How AWS Runs Game Days

AWS calls these exercises "Wheel of Misfortune" (borrowed from Google SRE). Their approach:

No warning to responders. The responders don't know the scenario in advance — they practice responding to the unknown, like a real incident.
Real on-call rotations. They run game days during actual on-call shifts, not special scheduled times.
Production by default. AWS tests in production because staging doesn't have the same complexity and dependencies.
Two-pizza team scope. Each game day is scoped to one team's systems — broad enough to be realistic, narrow enough to be learnable.

Game Day Frequency

Organization Size	Recommended Frequency
Early startup (<10 engineers)	Quarterly tabletop + semi-annual live exercise
Growth stage (10-50 engineers)	Quarterly live exercises
Scale stage (50+ engineers)	Monthly for SRE team; quarterly for each product team

Even one game day per year is dramatically better than none.

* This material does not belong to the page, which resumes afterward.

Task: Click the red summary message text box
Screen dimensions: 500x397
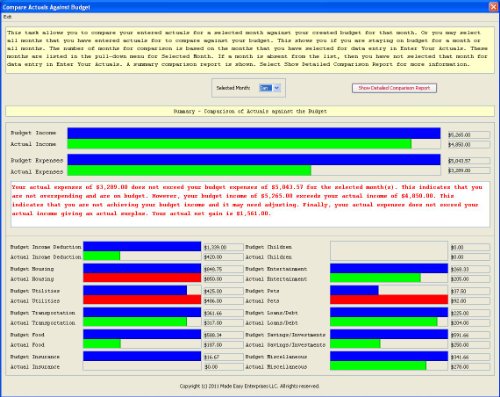Action: point(250,204)
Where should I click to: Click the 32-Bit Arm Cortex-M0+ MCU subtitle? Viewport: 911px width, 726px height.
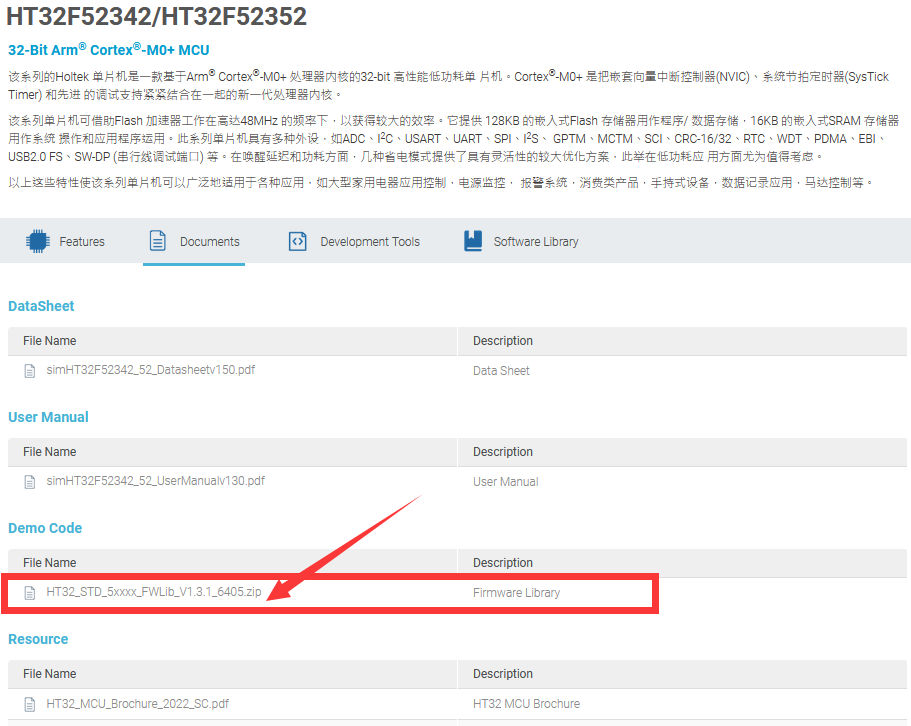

Start small — a 2-hour tabletop exercise with three scenarios teaches more than most teams know about their own systems.

Summary

A game day is a structured learning event, not a test you pass or fail. The value comes from:

Hypothesis validation — You learn where your mental model of the system is wrong
Team readiness — Responders build muscle memory for incident response
Runbook validation — You find the gaps in documentation before real incidents do
Action items — You leave with specific improvements to implement
Automation seeds — The findings drive your chaos engineering roadmap

Every production incident that surprises your team is a game day you didn't run. Choose the planned version.